Confused about chain rule in Frechet derivative

246 Views Asked by At

I've recently started to learn about Frechet derivatives and now have a simple example which I'm not sure if I've solved correctly. To be honest, I've only got a poor understanding of how it works so please assume I am starting at zero. Given $\delta = \sum_i \lambda_iX_i$ for some matrices $X_i$ and real numbers $\lambda_i$ and $N(X)$ being a linear transformation on $X$, find the Frechet derivative

$$\frac{\partial}{\partial \lambda_l}Tr(A\log(N(\delta)),$$

for some $l$.


Redoing my attempted solution after reading greg's answer. Would appreciate if anyone can comment on the correctness of it!

We have \begin{align} d Tr(A\log(N(\delta)) &= Tr(dA\log(N(\delta)) \\ &= Tr\left(\left(\int_0^{\infty}\frac{1}{1+tN(\delta)}A\mathrm{d}t\frac{1}{1+tN(\delta)}\right)dN(\delta)\right) \\ &= Tr\left(\left(\int_0^{\infty}\frac{1}{1+tN(\delta)}A\mathrm{d}t\frac{1}{1+tN(\delta)}\right)N(d\delta)\right) \\ &= Tr\left(\left(\int_0^{\infty}\frac{1}{1+tN(\delta)}A\mathrm{d}t\frac{1}{1+tN(\delta)}\right)N(X_k d\lambda_k)\right) \\ \end{align}

I have used the fact that $Tr$ and $N()$ are both linear operators and the solution posted here to write the function $d\ (A\log X)$. I believe that this cannot proceed further unless I can say something about $N()$ to rewrite $N(X_k d\lambda_k)$ as $ M(X_k) d\lambda_k$. If and only if I could do that step, then I have

\begin{align} d Tr(A\log(N(\delta)) &= Tr\left(\left(\int_0^{\infty}\frac{1}{1+tN(\delta)}A\mathrm{d}t\frac{1}{1+tN(\delta)}\right)M(X_k) d\lambda_k\right)\\ \frac{\partial}{\partial\lambda_k}Tr(A\log(N(\delta)) &= \left(\left(\int_0^{\infty}\frac{1}{1+tN(\delta)}A\mathrm{d}t\frac{1}{1+tN(\delta)}\right)M(X_k)\right)^T \end{align}

1

There are 1 best solutions below

3
On BEST ANSWER

Define the matrix $$\eqalign{ Y &= \sum_{i=k}^N \lambda_kX_k = \lambda_kX_k \cr }$$ where the expression on the far RHS uses the index summation convention.
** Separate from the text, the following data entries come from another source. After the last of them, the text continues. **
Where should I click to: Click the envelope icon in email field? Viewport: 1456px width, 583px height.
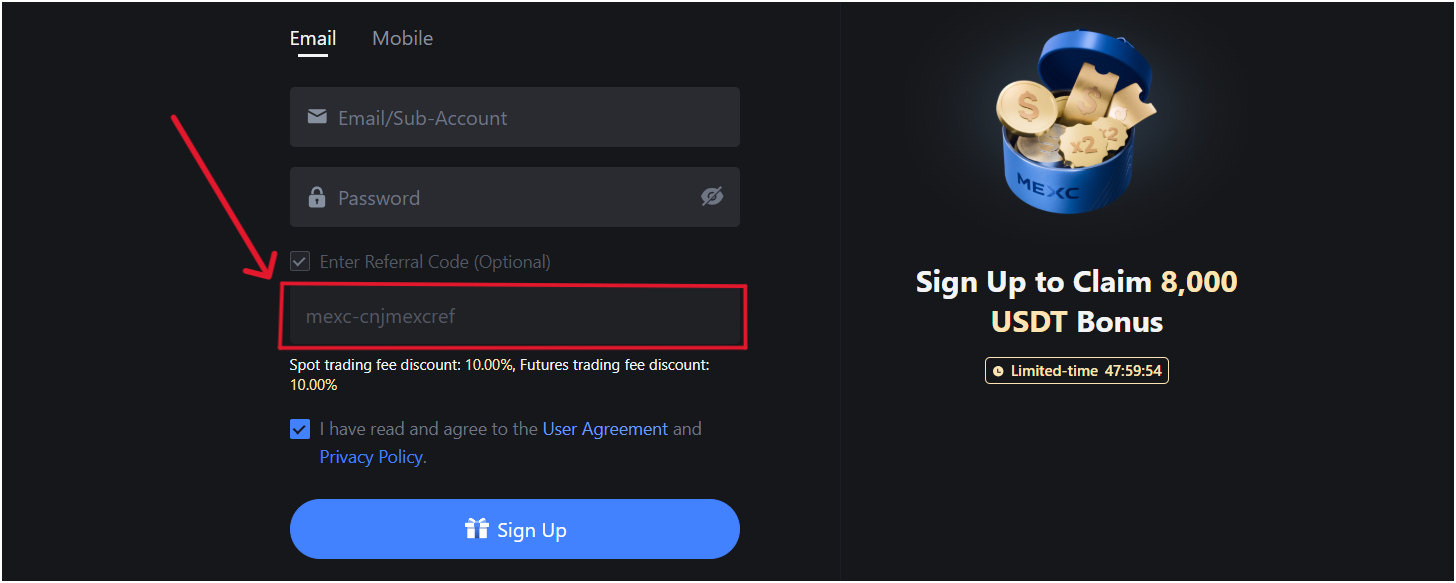tap(317, 117)
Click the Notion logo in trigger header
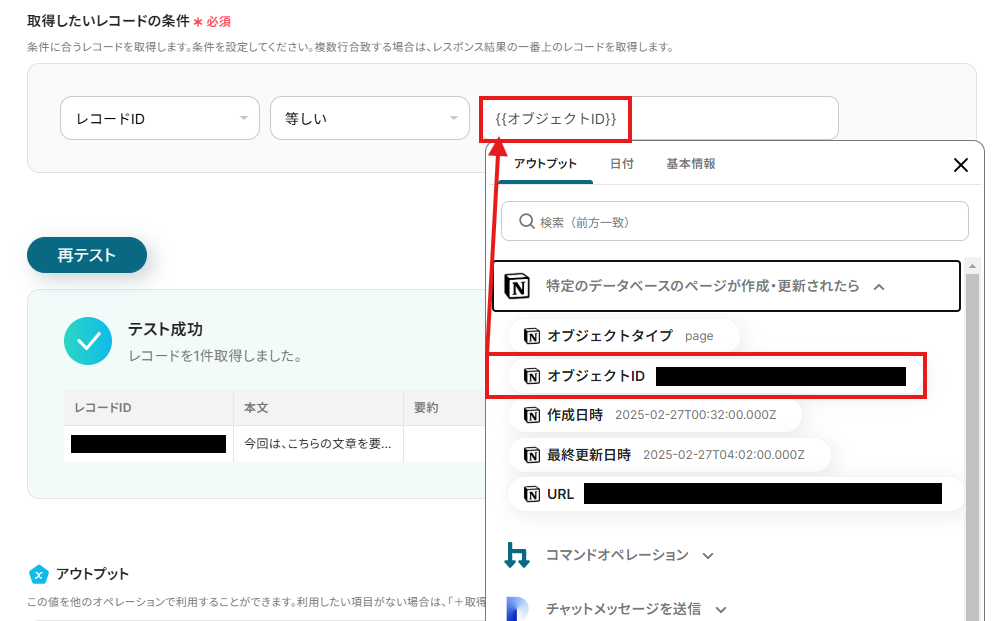1002x621 pixels. tap(517, 286)
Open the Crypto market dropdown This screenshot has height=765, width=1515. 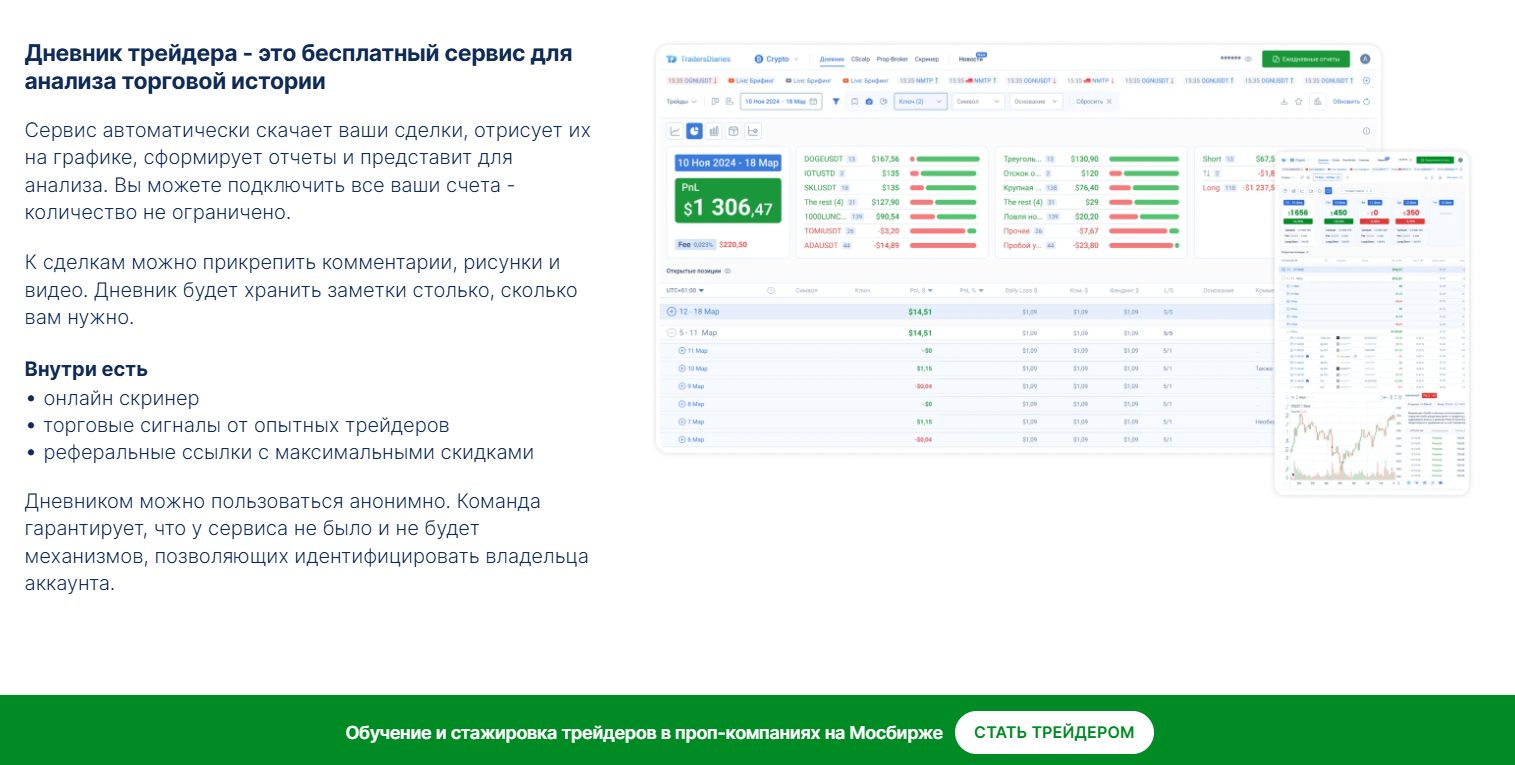point(777,59)
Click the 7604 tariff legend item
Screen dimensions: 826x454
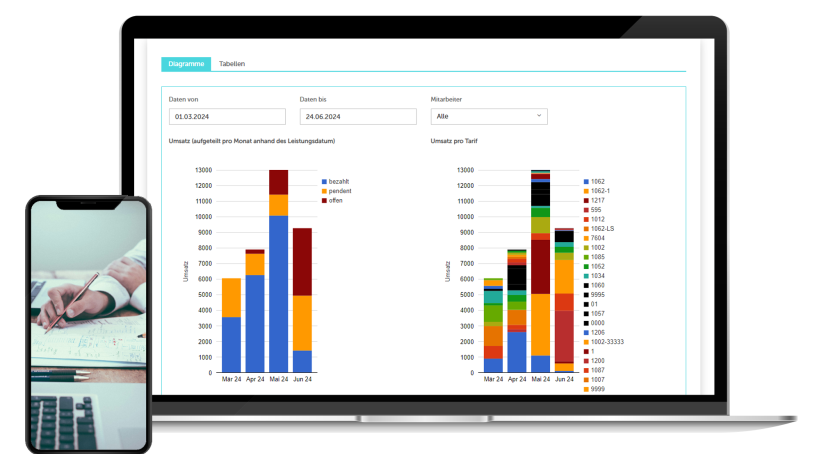click(596, 238)
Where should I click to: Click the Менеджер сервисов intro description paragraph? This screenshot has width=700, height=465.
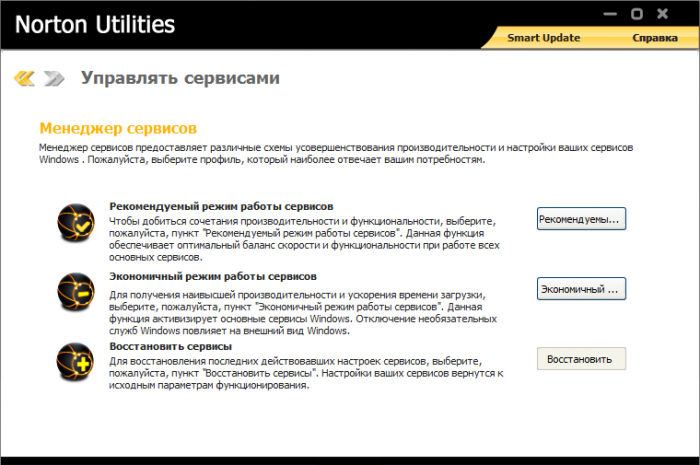336,153
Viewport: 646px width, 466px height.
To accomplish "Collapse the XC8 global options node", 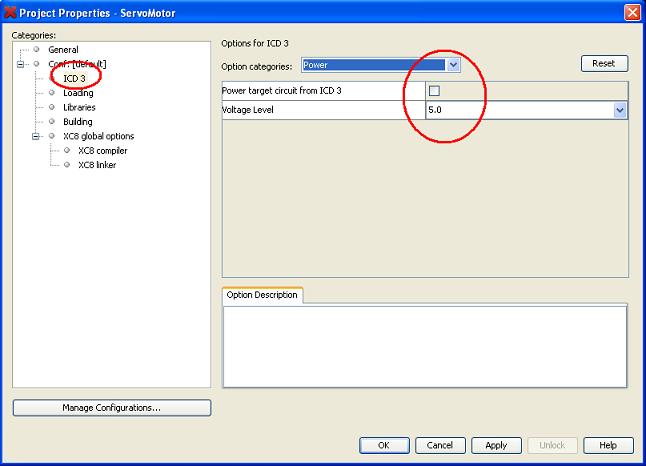I will click(x=34, y=136).
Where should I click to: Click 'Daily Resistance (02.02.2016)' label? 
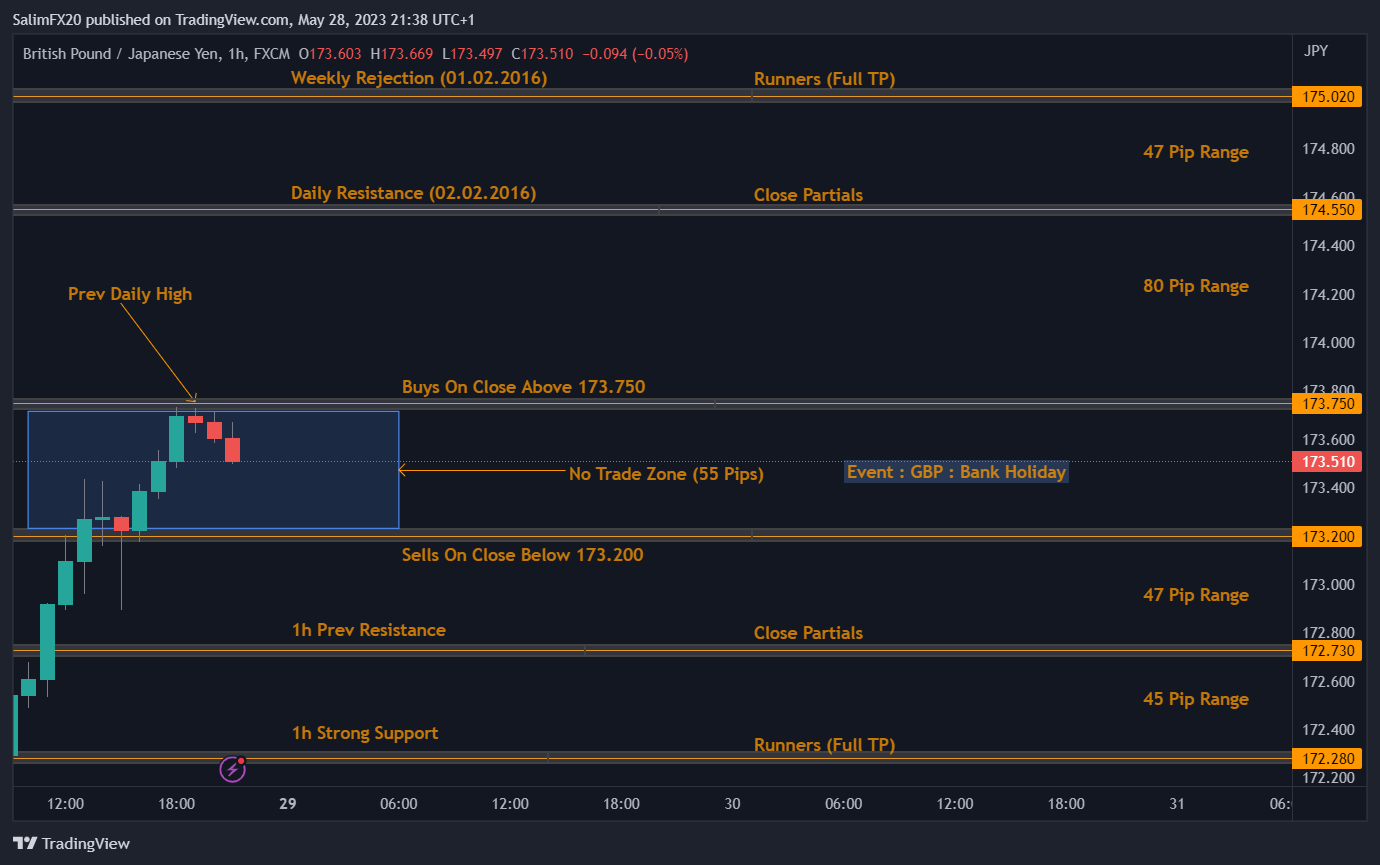(413, 193)
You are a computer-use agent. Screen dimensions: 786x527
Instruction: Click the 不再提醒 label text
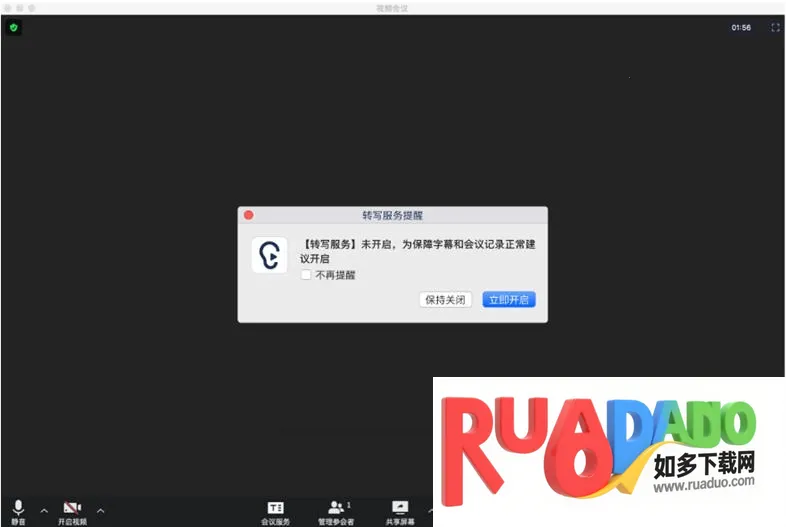[x=335, y=275]
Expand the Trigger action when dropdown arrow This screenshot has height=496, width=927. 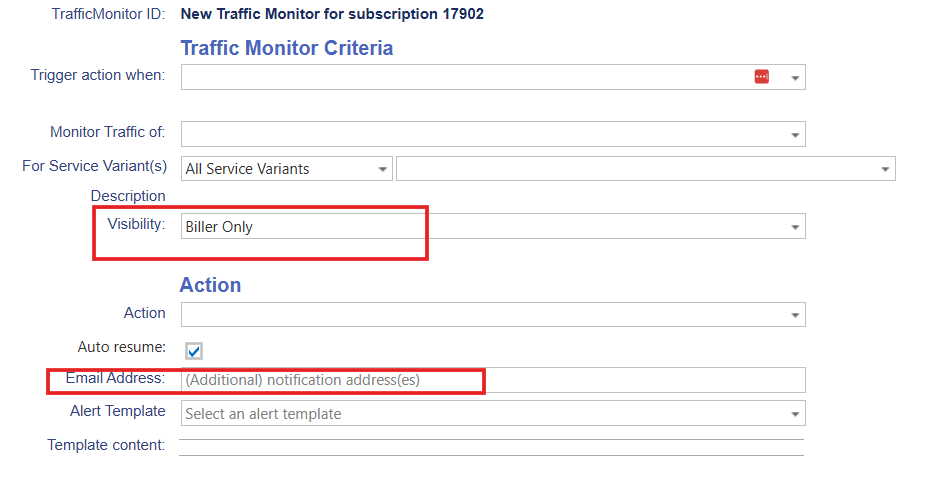tap(795, 78)
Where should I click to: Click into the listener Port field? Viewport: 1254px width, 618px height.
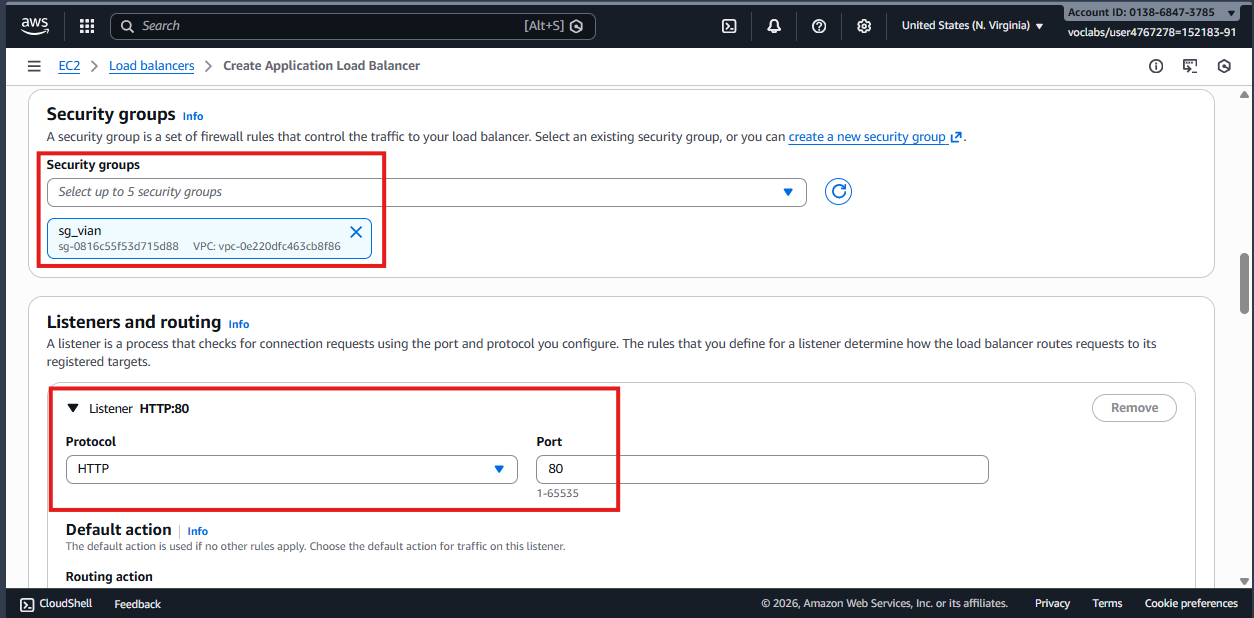(762, 469)
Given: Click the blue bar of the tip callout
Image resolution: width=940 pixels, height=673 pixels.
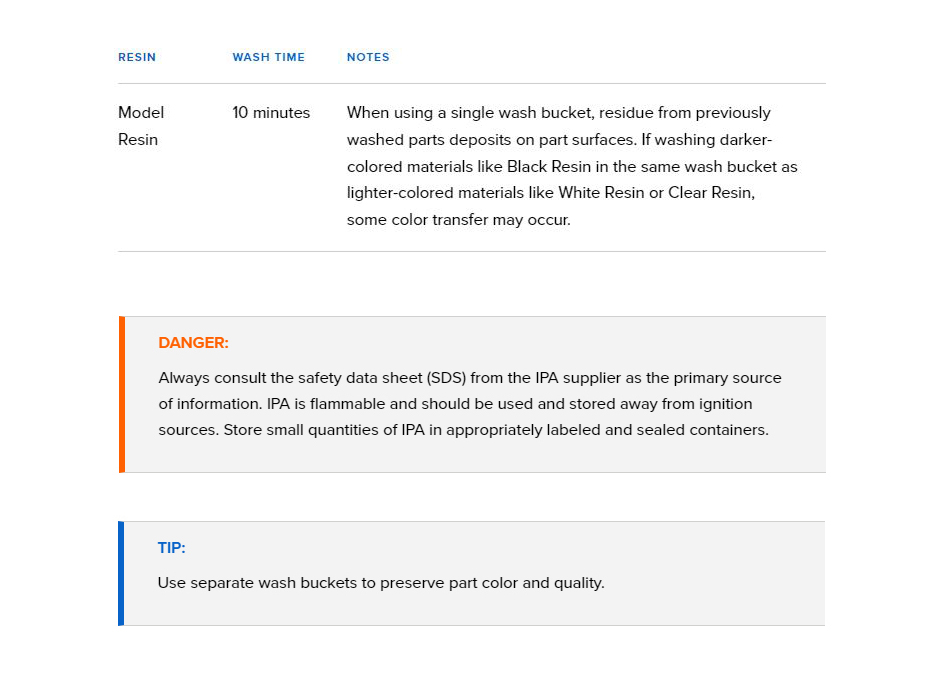Looking at the screenshot, I should point(121,574).
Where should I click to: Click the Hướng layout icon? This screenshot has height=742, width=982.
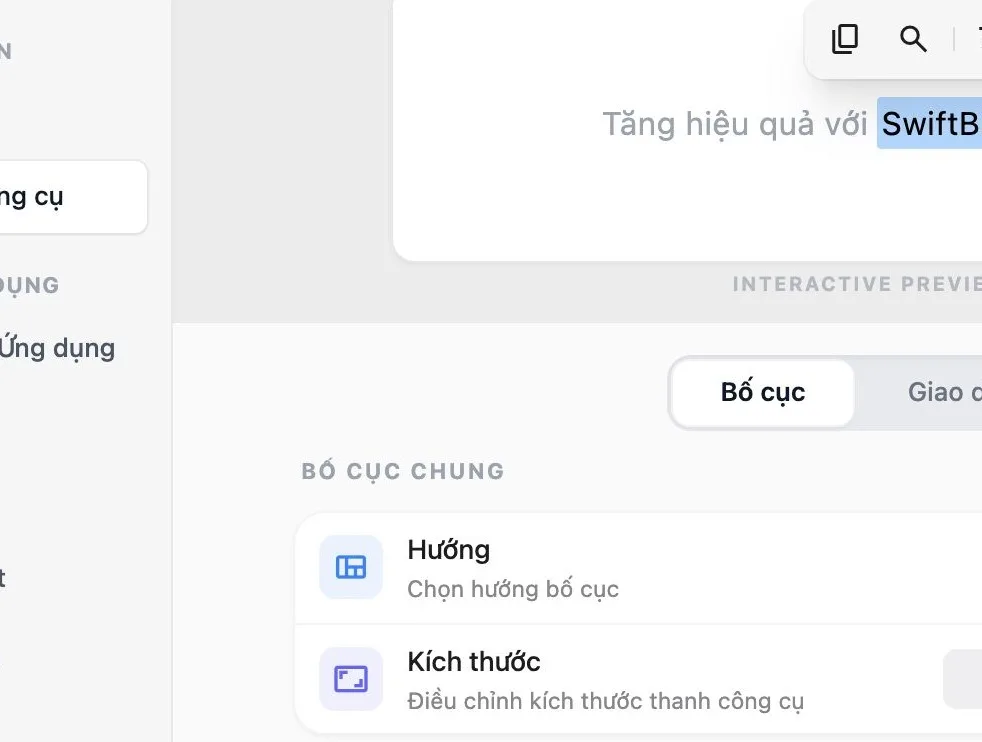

Now calculate the differential and derivative for the trace of a simple nonlinear function. $$\eqalign{ \phi &= {\rm Tr}\Big(Y^3\Big) \cr d\phi &= {\rm Tr}\Big(3Y^2\,dY\Big) = {\rm Tr}\Big(3Y^2X_k\,d\lambda_k\Big) \cr \frac{d\phi}{d\lambda_k} &= {\rm Tr}\Big(3Y^2X_k\Big) \cr }$$ A general function $f(Y)$ follows the same pattern. $$\eqalign{ \psi &= {\rm Tr}\Big(f(Y)\Big) \cr \frac{d\psi}{d\lambda_k} &= {\rm Tr}\Big(f'(Y)\,X_k\Big) \cr }$$ where $f'$ denotes the ordinary derivative of the function.